• [Exercise goal]: Present the records as a Markdown table with the columns "Number" and "Entry", beginning at the line that contains "Where should I" and continuing through the line that contains "[x=286, y=19]". Skip blank lines, include only those lines, and omit the pictures.

• [Data supplied]:
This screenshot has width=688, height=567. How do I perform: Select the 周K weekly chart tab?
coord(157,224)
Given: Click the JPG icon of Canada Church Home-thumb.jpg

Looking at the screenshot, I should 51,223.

==

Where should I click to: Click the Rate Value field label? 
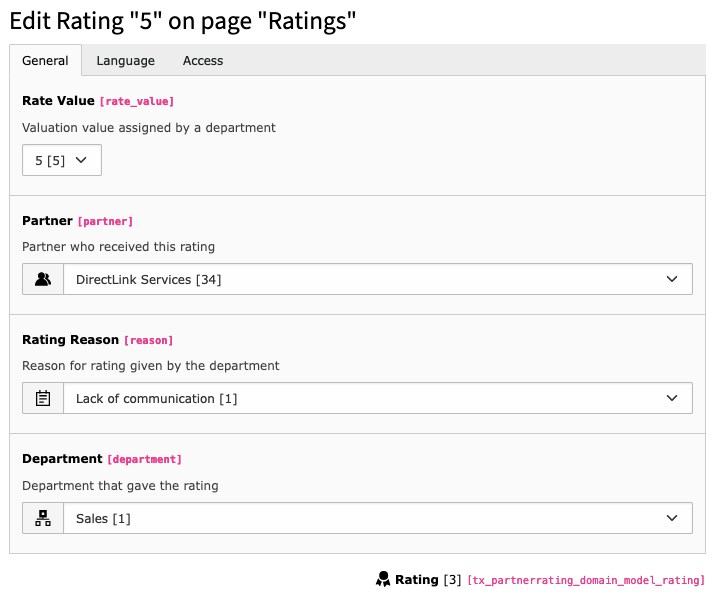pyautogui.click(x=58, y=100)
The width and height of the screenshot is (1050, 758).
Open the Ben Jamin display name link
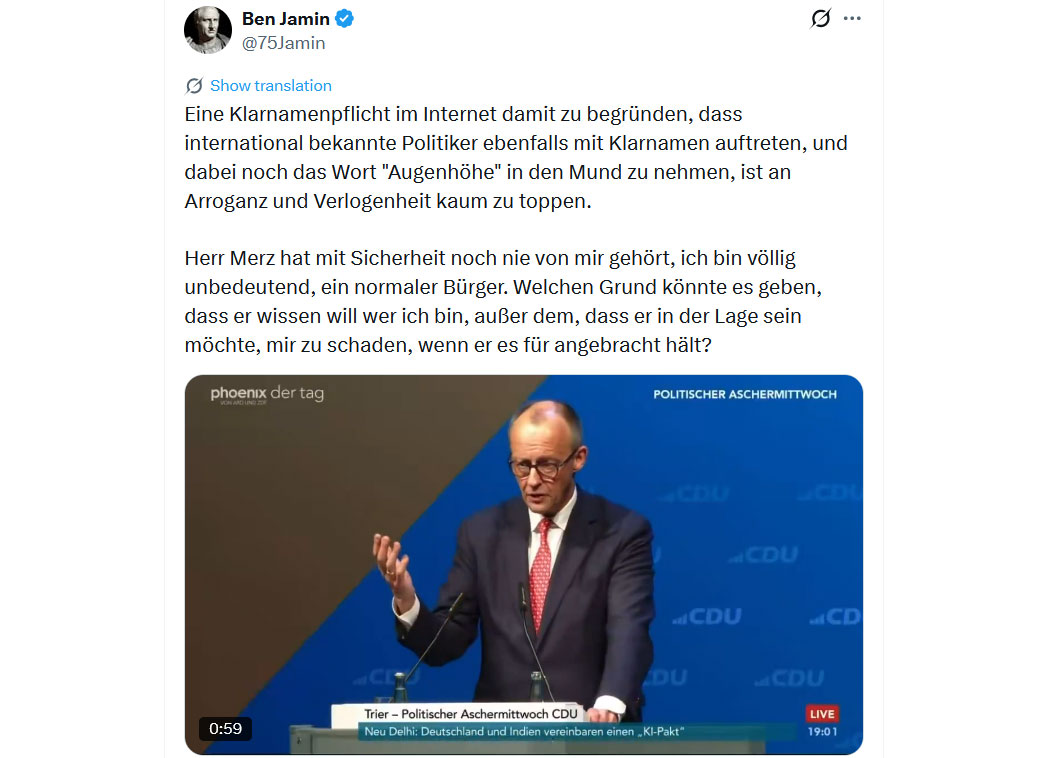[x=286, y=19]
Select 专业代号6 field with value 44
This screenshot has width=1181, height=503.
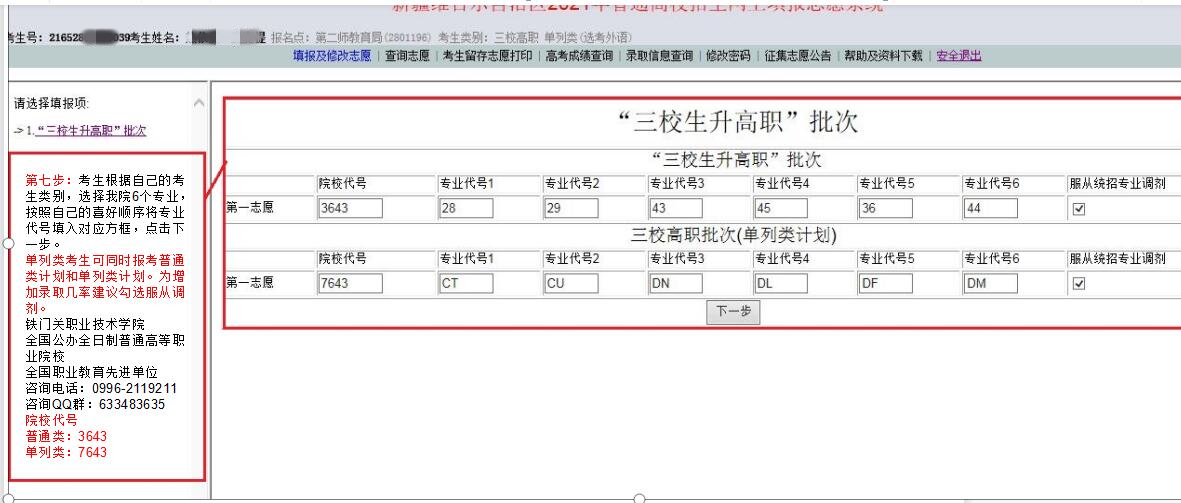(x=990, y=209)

--

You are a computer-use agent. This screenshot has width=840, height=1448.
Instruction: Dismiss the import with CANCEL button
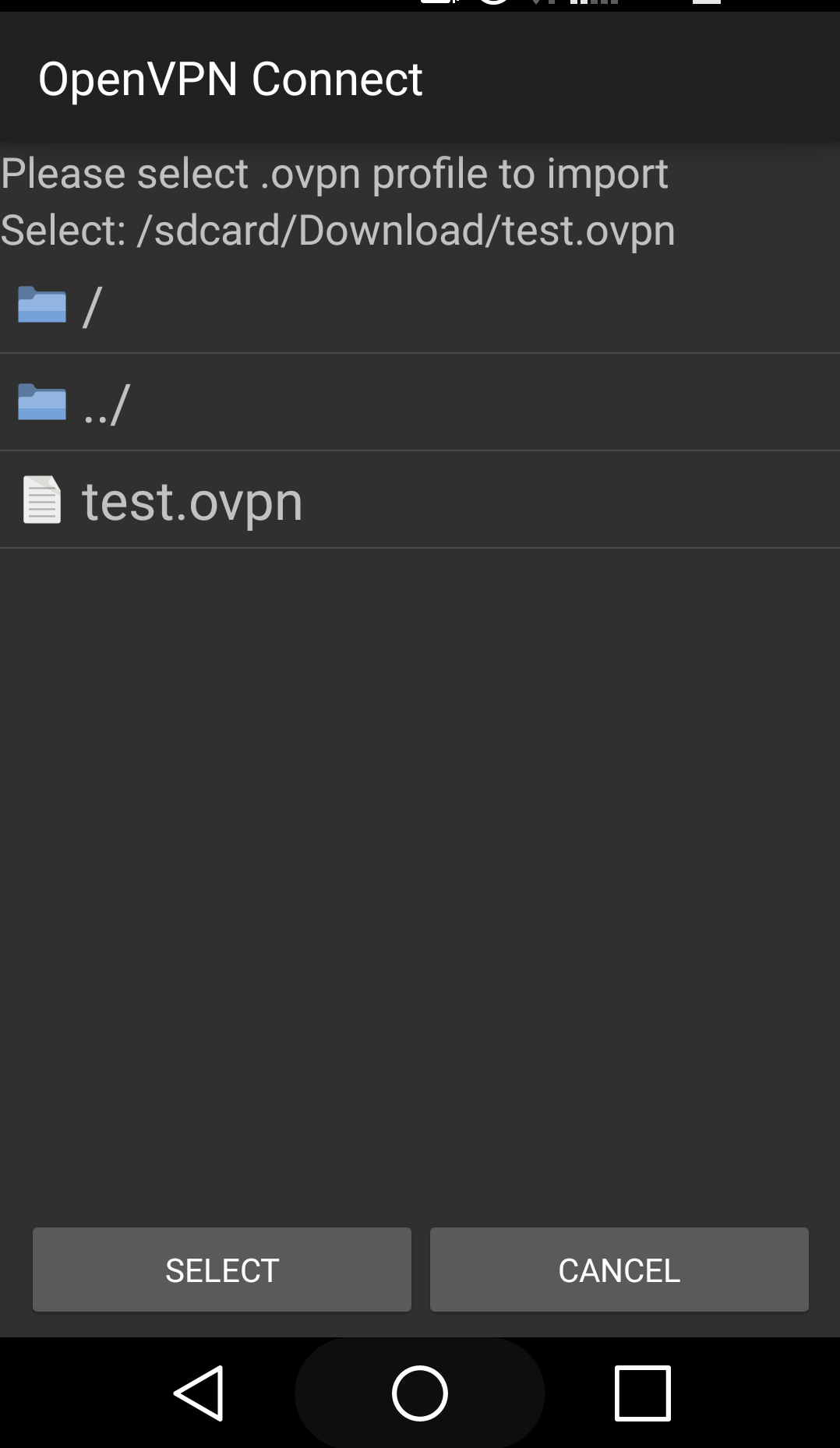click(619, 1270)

• [The completed task]:
| Number | Entry |
|---|---|
| 1 | Where should I click to: Click the Rate Value field label?  |
| 2 | pyautogui.click(x=58, y=100) |
| 3 | The width and height of the screenshot is (1050, 758). |
| 4 | Open the Ben Jamin display name link |
| 5 | [x=286, y=19] |